I’m working on an expression language based on KProperty instances and I ran across what seems to be a missing check by the type checker:

import kotlin.reflect.KProperty1

fun <T, R> KProperty1<T, R>.eq(x: R): String = "${this.name} eq $x"

class A(val n: Int)

val prop: KProperty1<A, Int> = A::n
val value: String = "foo"

prop.eq(value)

I would expect this code to fail compilation, because the receiver has type parameter R=Int while the argument x has R=String, instead it compiles and run, returning “n eq foo”

What am I missing here?

I tried both Kotlin 1.3.72 and 1.4.0

2 Likes
#2

I believe this is expected and correct behavior.

eq function is a generic function, so i’ts actual type parameters can be either specified at the call site or inferred if possible.

`KProperty`` is defined as follows:

interface KProperty1<T, out V>

Note the V parameter is covariant. As stated in Kotlin Generics docs:

when a type parameter T of a class C is declared out, it may occur only in out-position in the members of C, but in return C<Base> can safely be a supertype of C<Derived>.

Thus, KProperty1<A, Any> is a supertype of KProperty1<A, Int>.
As for KProperty<A, Any> the parameter of eq method is Any, it can accept String.

Of course it’s possible to call method of base class on an instance of derived class, so as a result

prop.eq(value)

is inferred to

prop.eq<A, Any>(value)

Note that if the type parameter was contravariant, valid types for method call could still be inferred. Only the invariant version would not compile - see:

class Invariant<T>
class Covariant<out T>
class Contravariant<in T>

inline fun <reified T> Invariant<T>.inferType(x: T): String = "${T::class}"
inline fun <reified T> Covariant<T>.inferType(x: T): String = "${T::class}"
inline fun <reified T> Contravariant<T>.inferType(x: T): String = "${T::class}"

fun main() {

    val invariant = Invariant<Int>()
    println(invariant.inferType(1))         // kotlin.Int
//  println(invariant.eq("foo"))            // does not compile!

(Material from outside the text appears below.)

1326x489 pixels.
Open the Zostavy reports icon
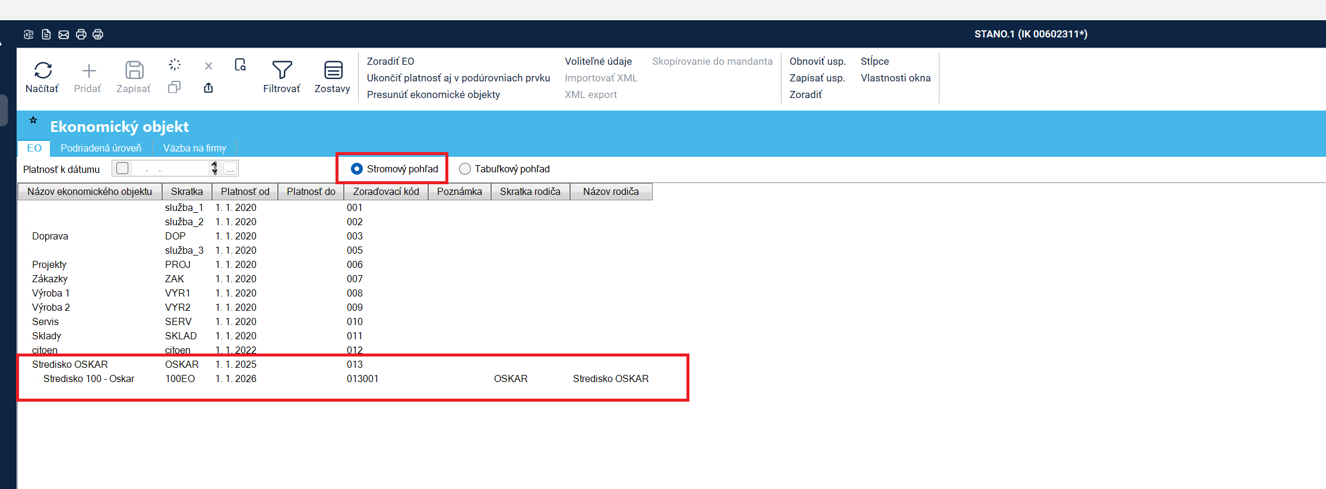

    val covariant = Covariant<Int>()
    println(covariant.inferType(1))         // kotlin.Int
    println(covariant.inferType("foo"))     // kotlin.Any

    val contravariant = Covariant<Int>()
    println(contravariant.inferType(1))     // kotlin.Int
    println(contravariant.inferType("foo")) // kotlin.Any
}
#3

I see. So there is no way to add an extension method on properties and require the argument to be the same type as the property itself?

#4

Yes, I don’t think it’s doable with extension method alone.
You could introduce some invariant wrappers for the property classes:

import kotlin.reflect.KProperty1

class A(val n: Int)

inline class InvariantKProperty1<T, V>(private val prop: KProperty1<T, V>)
inline fun <reified T, reified V> InvariantKProperty1<T, V>.inferType(x: V): String = "${T::class}, ${V::class}"

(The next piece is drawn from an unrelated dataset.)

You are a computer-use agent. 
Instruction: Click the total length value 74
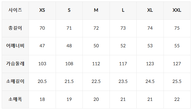coord(150,28)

fun <T, V> KProperty1<T, V>.invariant() = InvariantKProperty1(this)

fun main() {

    val prop: KProperty1<A, Int> = A::n

    println(InvariantKProperty1(prop).inferType(1))     // A, Int
//  println(InvariantKProperty1(prop).inferType("foo")) // does not compile!

    println(prop.invariant().inferType(1))              // A, Int
//  println(prop.invariant().inferType("foo"))          // does not compile
}